Sir Arthur Gold

Personal information
- Birth name: Arthur Abraham Gold
- Nationality: British (English)
- Born: 10 January 1917 Hackney, London, England
- Died: 25 May 2001 (aged 84) Barnet, England
- Occupation: Sports administrator

Sport
- Sport: Athletics
- Event: high jump
- Club: L.A.C

= Arthur Gold (sports administrator) =

British athlete and administrator

Sir Arthur Abraham Gold (10 January 1917 – 25 May 2001) was one of the world's best-known sporting administrators, notable as a fearless and uncompromising enemy of drug-taking He led the British athletics teams at three Olympic Games (at Mexico in 1968, Munich, 1972, and Montreal, 1976) and was commandant of the English Commonwealth Games Team at Brisbane (1982), Edinburgh (1986) and Auckland (1990) and of the British Olympic Team at Albertville and Barcelona in 1992.

== Biography ==
Arthur Gold was born on 10 January 1917, in a Jewish family, to Mark and Leah Gold. He studied at the Grocers' Company School. Later, he attended the Loughborough Summer School at the age of 17.

As an athlete, he represented Great Britain on the tours of Finland and Norway in 1937 at high jump. Gold finished third behind John Lunn Newman in the high jump event at the 1937 AAA Championships.
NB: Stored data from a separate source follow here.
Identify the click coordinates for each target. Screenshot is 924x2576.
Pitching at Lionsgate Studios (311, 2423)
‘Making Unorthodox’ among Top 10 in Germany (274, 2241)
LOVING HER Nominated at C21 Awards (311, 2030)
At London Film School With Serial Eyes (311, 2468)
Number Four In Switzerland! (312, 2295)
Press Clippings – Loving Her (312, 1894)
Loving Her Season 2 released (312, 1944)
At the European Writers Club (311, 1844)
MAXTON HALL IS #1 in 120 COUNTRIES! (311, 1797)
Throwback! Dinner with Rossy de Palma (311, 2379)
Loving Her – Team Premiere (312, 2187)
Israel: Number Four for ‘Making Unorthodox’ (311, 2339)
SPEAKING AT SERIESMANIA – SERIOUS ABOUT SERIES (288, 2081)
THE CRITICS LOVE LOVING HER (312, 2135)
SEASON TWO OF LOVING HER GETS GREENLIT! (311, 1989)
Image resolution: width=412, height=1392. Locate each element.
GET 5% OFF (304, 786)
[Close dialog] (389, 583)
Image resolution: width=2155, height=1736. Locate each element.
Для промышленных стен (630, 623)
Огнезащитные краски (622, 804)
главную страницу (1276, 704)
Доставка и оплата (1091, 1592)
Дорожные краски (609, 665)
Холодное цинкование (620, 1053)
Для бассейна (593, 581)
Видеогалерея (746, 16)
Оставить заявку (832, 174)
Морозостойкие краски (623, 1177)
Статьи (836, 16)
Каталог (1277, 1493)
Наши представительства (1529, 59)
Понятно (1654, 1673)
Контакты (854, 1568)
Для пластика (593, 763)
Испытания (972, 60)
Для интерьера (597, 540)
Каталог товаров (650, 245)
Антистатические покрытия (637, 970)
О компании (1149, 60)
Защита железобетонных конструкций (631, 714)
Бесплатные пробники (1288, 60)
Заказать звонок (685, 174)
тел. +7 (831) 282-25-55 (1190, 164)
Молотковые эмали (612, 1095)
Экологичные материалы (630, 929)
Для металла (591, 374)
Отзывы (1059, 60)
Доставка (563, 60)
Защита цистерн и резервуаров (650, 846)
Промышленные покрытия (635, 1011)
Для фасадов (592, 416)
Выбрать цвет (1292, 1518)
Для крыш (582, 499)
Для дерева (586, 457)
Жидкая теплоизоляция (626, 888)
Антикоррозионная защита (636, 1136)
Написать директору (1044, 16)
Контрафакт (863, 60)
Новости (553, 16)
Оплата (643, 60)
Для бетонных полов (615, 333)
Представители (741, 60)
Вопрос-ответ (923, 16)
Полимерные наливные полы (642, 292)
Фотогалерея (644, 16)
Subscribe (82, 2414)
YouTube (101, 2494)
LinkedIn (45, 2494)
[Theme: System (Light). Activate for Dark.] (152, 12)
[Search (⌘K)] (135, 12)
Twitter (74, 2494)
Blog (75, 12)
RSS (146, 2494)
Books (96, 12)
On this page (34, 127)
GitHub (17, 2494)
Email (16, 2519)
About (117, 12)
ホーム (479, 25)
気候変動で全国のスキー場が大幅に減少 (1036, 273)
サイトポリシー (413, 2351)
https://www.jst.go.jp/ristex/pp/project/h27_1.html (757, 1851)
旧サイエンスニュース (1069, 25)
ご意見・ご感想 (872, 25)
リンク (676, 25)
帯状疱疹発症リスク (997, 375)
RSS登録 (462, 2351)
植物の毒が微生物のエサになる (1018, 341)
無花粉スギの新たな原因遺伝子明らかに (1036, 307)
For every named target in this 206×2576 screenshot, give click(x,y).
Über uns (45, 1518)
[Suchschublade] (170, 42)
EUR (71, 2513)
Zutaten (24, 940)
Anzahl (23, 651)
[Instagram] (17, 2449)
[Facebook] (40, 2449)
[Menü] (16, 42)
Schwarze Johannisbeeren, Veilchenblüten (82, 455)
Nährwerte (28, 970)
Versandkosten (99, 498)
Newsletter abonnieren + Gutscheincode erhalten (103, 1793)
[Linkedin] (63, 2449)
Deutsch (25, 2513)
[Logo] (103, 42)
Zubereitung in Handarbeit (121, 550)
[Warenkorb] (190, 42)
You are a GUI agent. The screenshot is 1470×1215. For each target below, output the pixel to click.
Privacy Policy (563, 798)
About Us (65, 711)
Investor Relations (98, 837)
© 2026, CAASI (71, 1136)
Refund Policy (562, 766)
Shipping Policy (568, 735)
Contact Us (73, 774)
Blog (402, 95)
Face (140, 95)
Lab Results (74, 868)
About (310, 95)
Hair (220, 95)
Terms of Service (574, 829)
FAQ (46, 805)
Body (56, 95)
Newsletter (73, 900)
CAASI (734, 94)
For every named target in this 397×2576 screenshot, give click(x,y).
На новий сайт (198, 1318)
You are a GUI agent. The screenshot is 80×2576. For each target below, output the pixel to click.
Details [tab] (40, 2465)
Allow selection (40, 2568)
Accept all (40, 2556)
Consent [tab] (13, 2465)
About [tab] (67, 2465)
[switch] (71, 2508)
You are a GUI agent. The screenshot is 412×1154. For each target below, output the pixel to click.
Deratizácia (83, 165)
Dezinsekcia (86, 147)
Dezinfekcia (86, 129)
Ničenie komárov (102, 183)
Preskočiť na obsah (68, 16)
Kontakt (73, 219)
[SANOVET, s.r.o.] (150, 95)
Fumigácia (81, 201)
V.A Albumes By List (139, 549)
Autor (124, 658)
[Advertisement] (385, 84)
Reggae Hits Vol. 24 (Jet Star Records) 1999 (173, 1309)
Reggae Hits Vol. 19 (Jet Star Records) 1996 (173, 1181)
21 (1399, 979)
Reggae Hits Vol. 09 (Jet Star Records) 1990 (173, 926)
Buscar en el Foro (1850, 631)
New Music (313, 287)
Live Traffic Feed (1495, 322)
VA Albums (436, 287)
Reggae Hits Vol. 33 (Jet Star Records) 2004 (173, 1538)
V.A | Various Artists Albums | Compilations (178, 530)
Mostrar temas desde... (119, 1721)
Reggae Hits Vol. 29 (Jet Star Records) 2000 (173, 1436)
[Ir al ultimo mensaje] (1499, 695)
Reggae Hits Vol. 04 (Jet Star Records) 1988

In 1965 Gold became secretary of the governing body for athletics, the British Amateur Athletics Board, a predecessor of UK Athletics. In the 1974 Birthday Honours he was appointed CBE.

Between 1979 and 1990 Gold was chairman of the Commonwealth Games Council.

He was appointed Knight bachelor in the 1984 New Year Honours.

From 1984 to 1992 Gold was chairman of the British Olympic Association and was later its vice president.

Gold also held the position of honorary life president of the European Athletics Association.

In 1991 Gold received the Olympic Order (silver) for his services.